GTK premiered on 4 August 1969 and ran until 1974, after which it was superseded by the even more successful weekly show Countdown. The first series of GTK was directed by noted TV and event director Ric Birch, who was at the time the youngest director in Australian television. Because colour television was not introduced in Australia until early 1975, most of GTK was shot on black-and-white film or videotape, although segments of programs ca. 1974 are known to have been shot in colour.
GTK ran for ten minutes and was broadcast daily from Monday to Thursday, at 6.30 pm just before the ABC's popular rural soap opera Bellbird. GTK's magazine-style format—which gave strong emphasis to local Australian rock and pop music—included interviews, reports, music film-clips (music videos) and occasional footage of local and visiting international acts in concert.
A feature of every episode—and one that makes GTK a unique document of that period of Australian music—was the daily live-in-the-studio performance segment, especially recorded by GTK. These segments featured hundreds of notable and lesser-known Australian acts of the period. The band chosen as featured group for the week would often record their own 'cover' version of the GTK theme (composed by Hans Poulsen), which was played at the start of each of the programs.
These live performance segments were filmed in Studio 21 at the ABC's Gore Hill complex, which had originally been used for drama during the early days of live-to-air production. Groups were called in early on Monday mornings, and four songs/pieces were recorded , with one segment broadcast each day. Another aspect that makes this GTK footage important is that many of the bands were asked to play material from their live repertoire—including cover versions—rather than their current or recent hit song/s, since it was felt that the groups would perform these better and because it would show off other facets of their music.
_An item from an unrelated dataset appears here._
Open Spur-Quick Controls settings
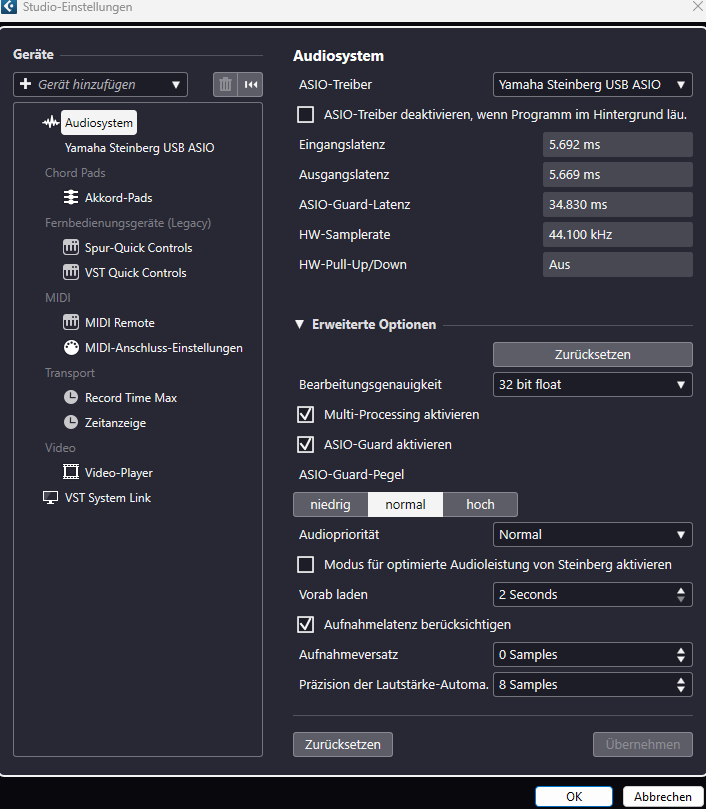The height and width of the screenshot is (809, 706). 138,248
It is believed that because these live performances were filmed (and later transferred to videotape for broadcast) most of this footage was preserved, despite the fact that many of the broadcast master tapes were later erased.
It was thought for many years that most of the videotapes of the program had been erased during an ABC economy drive in the late 1970s, but recent discoveries at the ABC, notably during and after the closure of the old Gore Hill studio complex in Sydney, have revealed that much of the series (including location pieces and in-the-studio performances) was shot on film and then transferred to video. Recent estimates from the ABC indicate that as much as 90 percent of the series has survived, although regrettably most of the first year of the show was only videotape, which has since been erased.